Tonight my son, Guy, said something so insightful, that I said, "I'm going to steal that." Which is what I like to say when someone says something particularly pithy. (Pithy is such a good word! You may steal it) He said, "Well, people are 3-D."
Isn't that exactly right?
Why is that so difficult to remember? I know I say things like...people have different sides, and a favorite of mine- you can't really know what goes on inside someone's home/relationship (very true). But tonight I think those sorts of adages are yet another way of dismissing the formation of true knowledge of others. If you can't really ever know someone else completely, if all people are actually multi-faceted and indeed, "multi-faced," then why put in the effort to understand them?
Meanwhile I can do a really nice pucker-up and lip-service acknowledgment of how everyone is different, blah blah blah. I want to really examine my own beliefs on this subject under the twirly fluorescent bulb that is my son. "People are 3-D."
What occurs to me about 2-D vs. 3-D is that in 2-D, you can only see what is presented to be seen. In three dimensions, you can see behind. You can see inside.
Under, over, around, on top of, slightly off plumb, whatever.
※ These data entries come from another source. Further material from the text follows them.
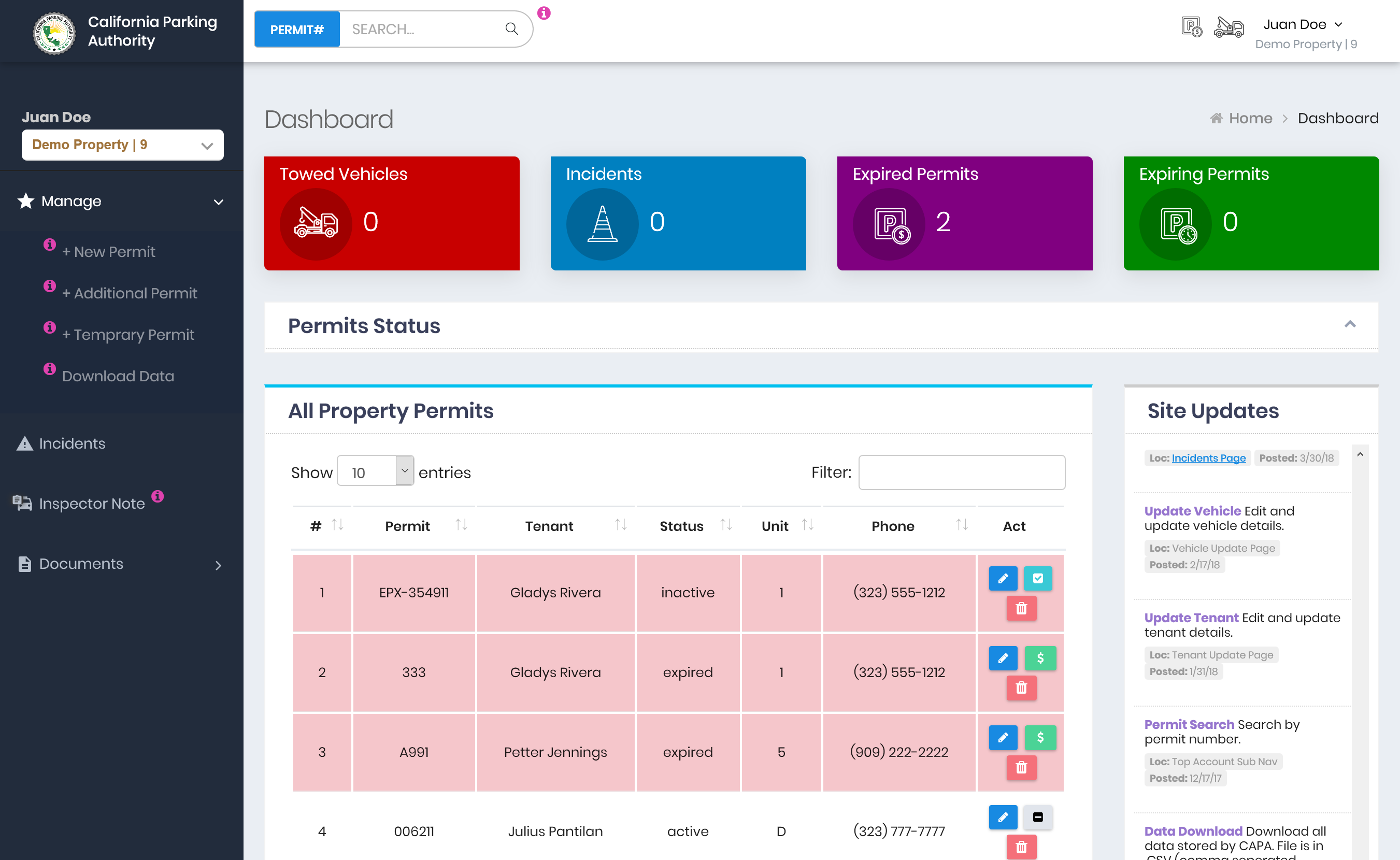The width and height of the screenshot is (1400, 860).
Task: Edit permit EPX-354911 with the pencil icon
Action: (1003, 579)
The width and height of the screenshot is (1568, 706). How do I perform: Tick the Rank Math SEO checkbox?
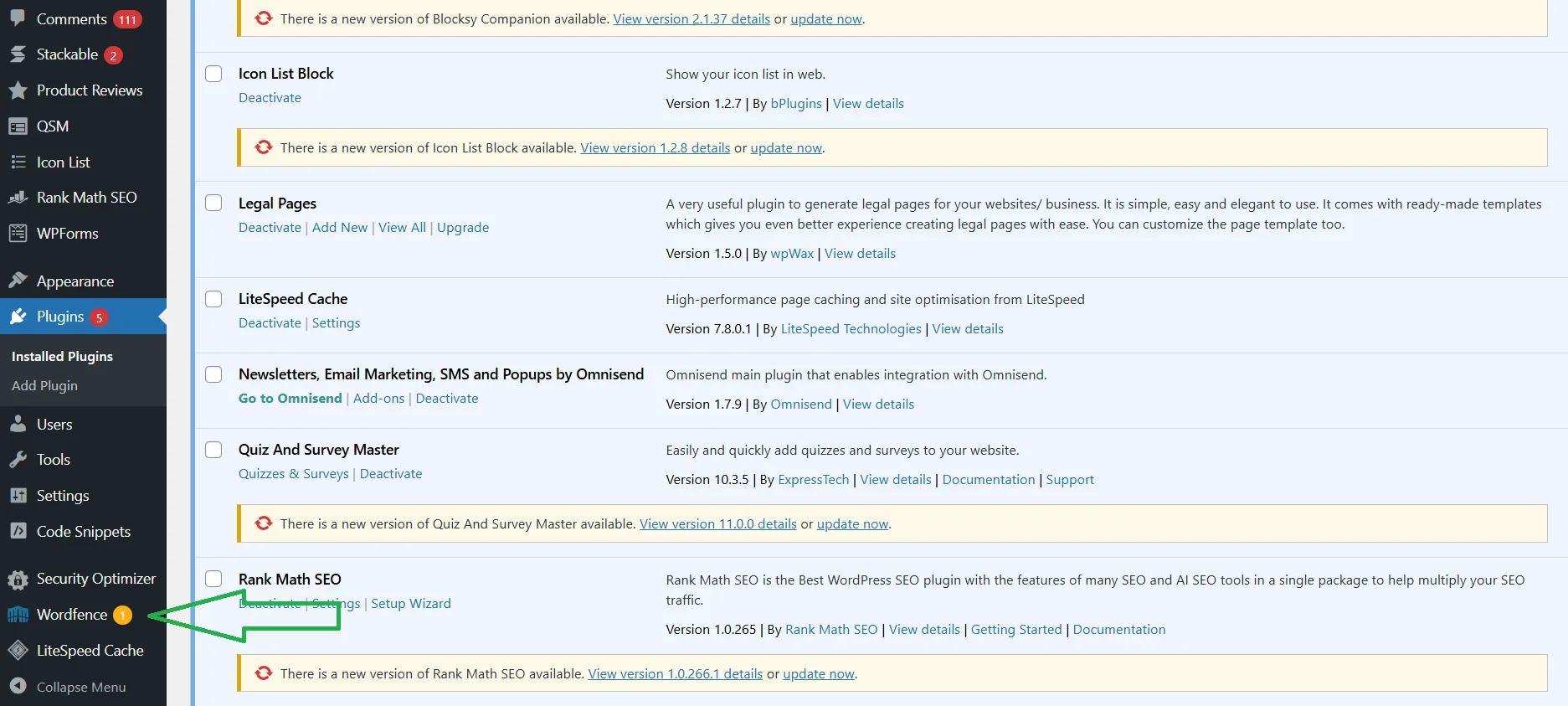214,579
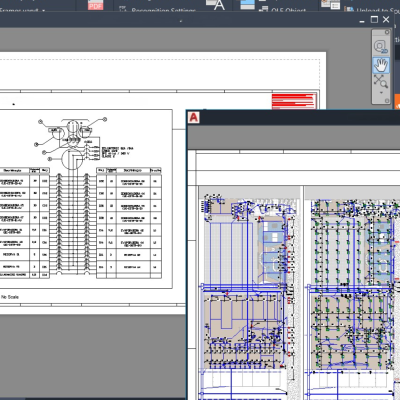
Task: Click the navigation bar top close circle
Action: tap(387, 32)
Apply your favorite preposition to someone you love today!! Why does this seem so different to me than just saying people have different sides? Maybe because even a 2-D paper cut out has different sides. The back of a paper doll is equally as dull as the front. It means nothing to my hands that itch for texture and structure and things to wrap around.
Right now I'm thinking of my own body...things I think about it sometimes. Things I think about others, too. Too much flesh on my inner thigh, a scar under my eye, hairs that curl at the slightest bit of moisture all around my ears and stick out like a bad Einstein impression. I'm thinking about people...the almost endless subtleties of skin, moles, teeth, flesh, smiles, eyes, expressions, emotions, hands and arms and legs, talents, abilities, and stories- from the sparkling to the sad. Victims and amputees, fashion models, fresh-minted babies...and, the dying.
I want to know them all. For an instant or for a lifetime. Whatever fits. I want to tell them they are all perfect. Perfectly animate. Perfectly, beautifully, 3-D.
I may not ever fully understand them...maybe they don't want me to. But I can show others that I see them. YOU are here. I see YOU, and that fact Matters.